V.3.2. La conduite des enquêtes
Pour ce qui est des investigations sur le
terrain, trois limites ont été perçues, à savoir la
difficulté pour les enseignants à percevoir la
nécessité même de la recherche, leur indisponibilité
réelle ou fausse pour répondre au questionnaire et enfin leur
susceptibilité. D'emblée, beaucoup d'enseignants ne savent pas
à quoi sert la recherche. Par conséquent, ils ne
s'intéressent pas à tout ce qui relève de ce domaine. Ce
désintérêt se manifeste concrètement par les
difficultés qu'on a à distribuer et à
récupérer l'instrument de recherche. Pour cela, ils donnent des
rendez-vous à vous pousser au découragement.

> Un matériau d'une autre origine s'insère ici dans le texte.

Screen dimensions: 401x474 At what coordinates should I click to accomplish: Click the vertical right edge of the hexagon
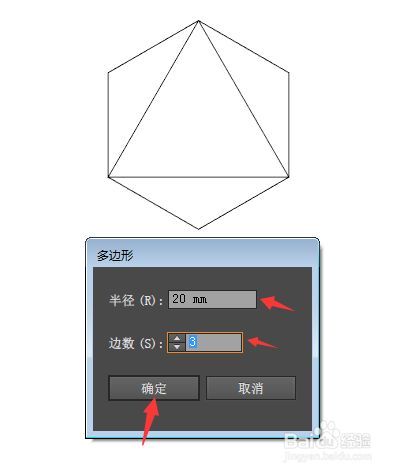pyautogui.click(x=289, y=124)
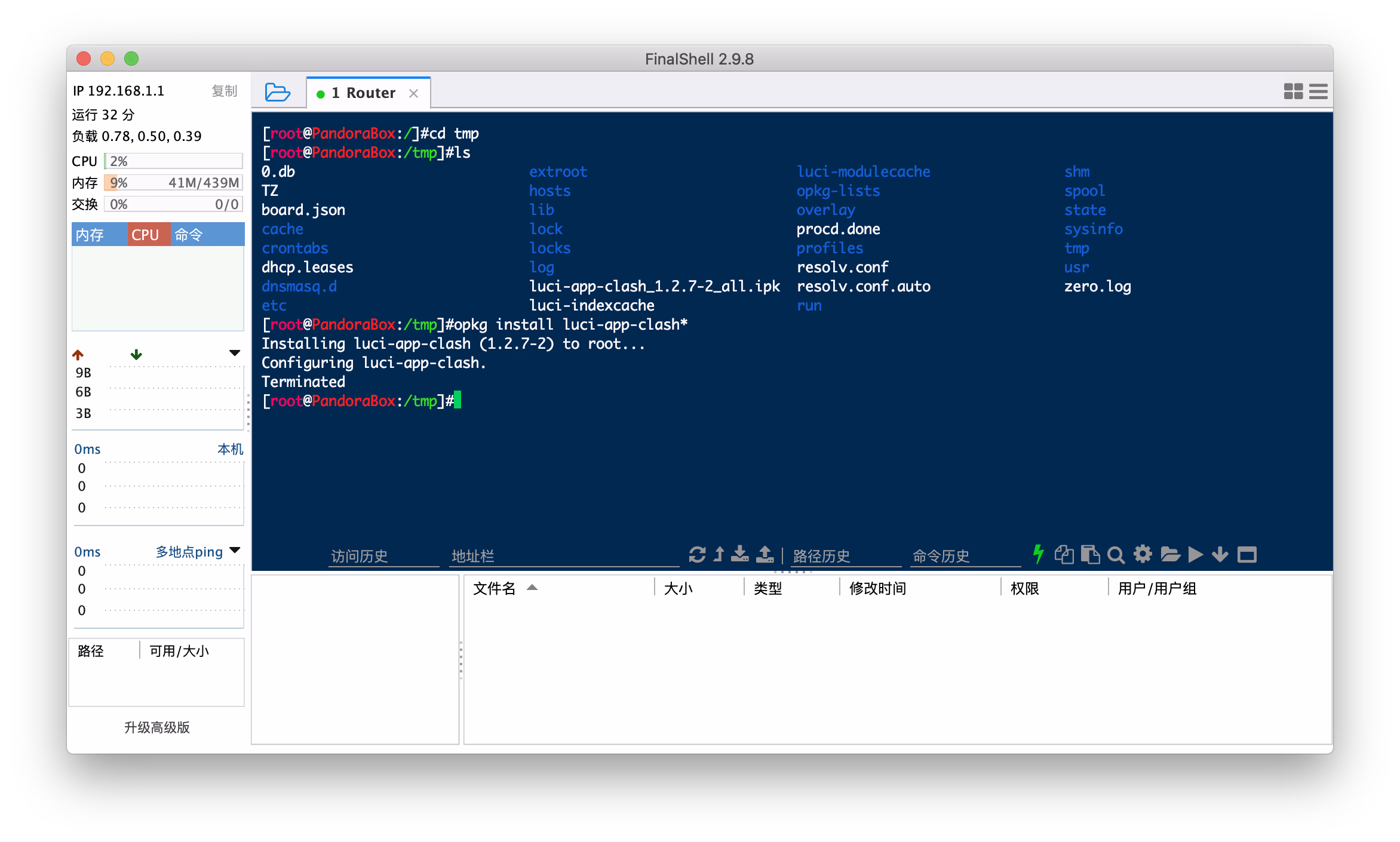Select the 1 Router tab
1400x842 pixels.
(364, 93)
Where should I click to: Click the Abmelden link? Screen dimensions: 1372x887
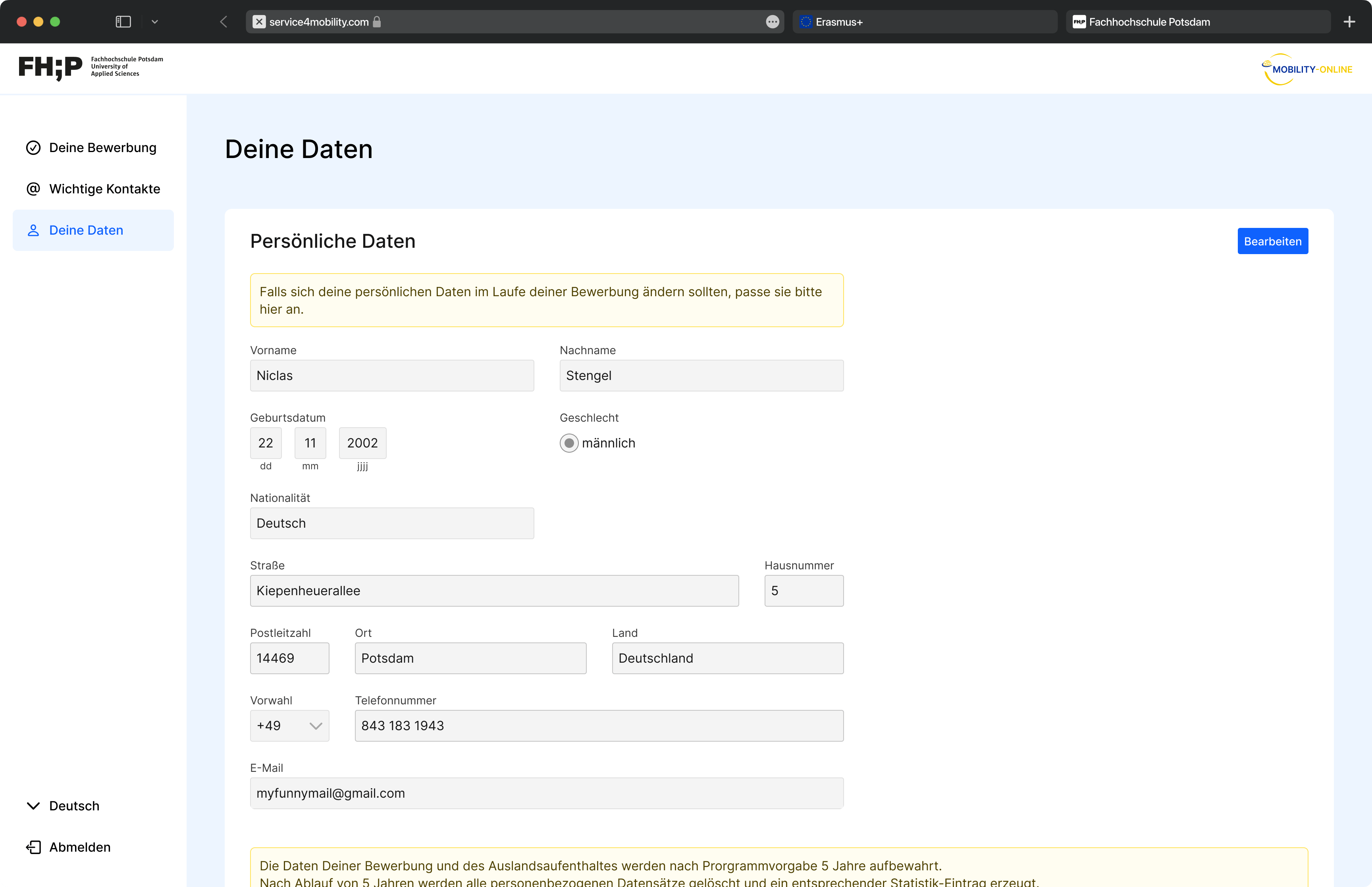click(79, 847)
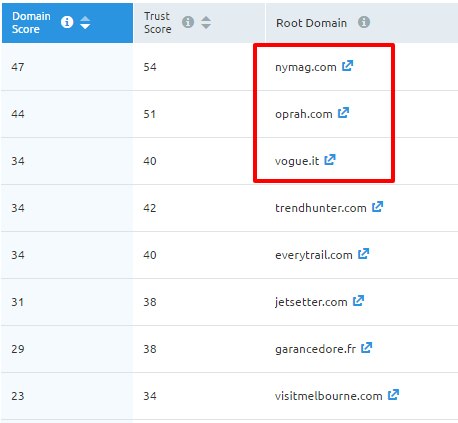458x423 pixels.
Task: Select the Root Domain column header
Action: (362, 23)
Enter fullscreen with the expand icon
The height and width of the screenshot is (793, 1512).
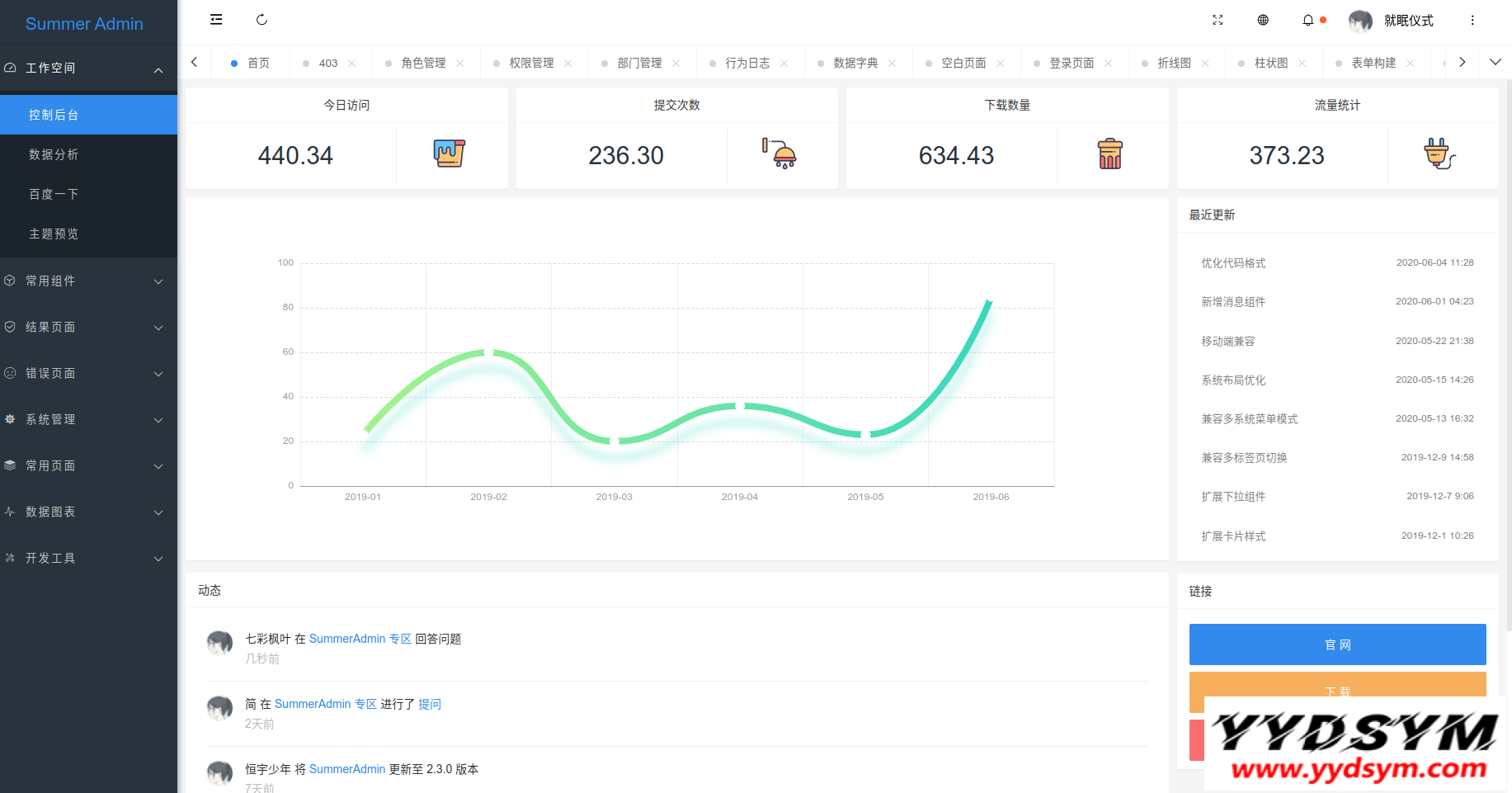point(1218,20)
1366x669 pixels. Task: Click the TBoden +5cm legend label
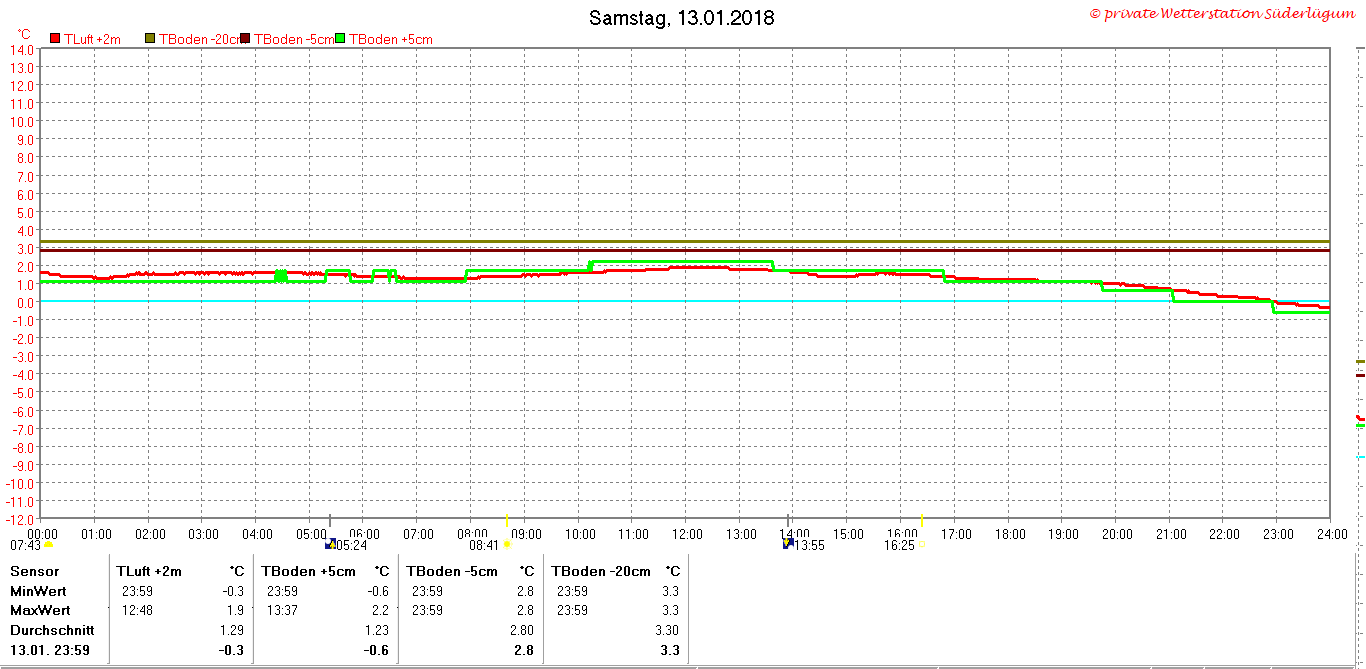(390, 39)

Par ailleurs, quand les enseignants ne sont pas
désintéressés et indisponibles, ils vous passent à
un interrogatoire serré pour savoir s'il n'y a pas un but caché
à votre étude, et surtout si ce n'est pas une sorte d'inspection
ou d'évaluation à laquelle ils sont soumis. Dès lors, les
rendez-vous sont aussi multipliés à l'infini à des fins de
découragement, révélant ainsi de la part des enseignants
un état d'esprit réfractaire à l'innovation
pédagogique et donc à l'amélioration de la qualité
de l'éducation.
V.3.3. Une meilleure saisie de la compétence
interculturelle
La saisie de l'interculturel à partir
des cultures dominantes par leur visibilité et en
particulier à partir de tous les phénomènes
spécifiques qui les caractérisent ou les constituent permettrait
de mieux l'apprécier à travers plusieurs modes de vie appartenant
à plusieurs peuples ou communautés humaines. Mais aussi, il
faudra tenir compte des cultures invisibles.
C'est dire qu'il faudrait pour plus
d'opérationnalité, saisir l'interculturel à partir des
éléments constitutifs des « cultures
anthropologiques » (Abdallah-Pretceille et
al ; 1996 : 27) que sont entre autres les us et coutumes, les
manières de s'habiller, les croyances, les manières de table, les
mets, l'art, la littérature. Il faudra aussi tenir compte de la
« culture
cultivée » (Oliviéri ;
1996 : 8) ou culture liée à la fois aux domaines de
connaissances nouveaux et aux valeurs humaines fondamentales et
« des cultures
médiatiques » (Banerjee et al ;
1996,70) ou cultures prises entre les exigences des diffusions internationales
et transnationales du village global et celles des cultures de
proximité. Il faudra enfin tenir compte des
« cultures managériales »
(Delamotte et al ; 1996,99) ou cultures de l'univers professionnel avec la
logique du « business is business » et des
« cultures invisibles » (Porcher
et al ; 1996, 123) ou cultures liées aux goûts
étranges, aux passions, aux tendances à
l'ésotérique, au rêve, au surnaturel et au spirituel.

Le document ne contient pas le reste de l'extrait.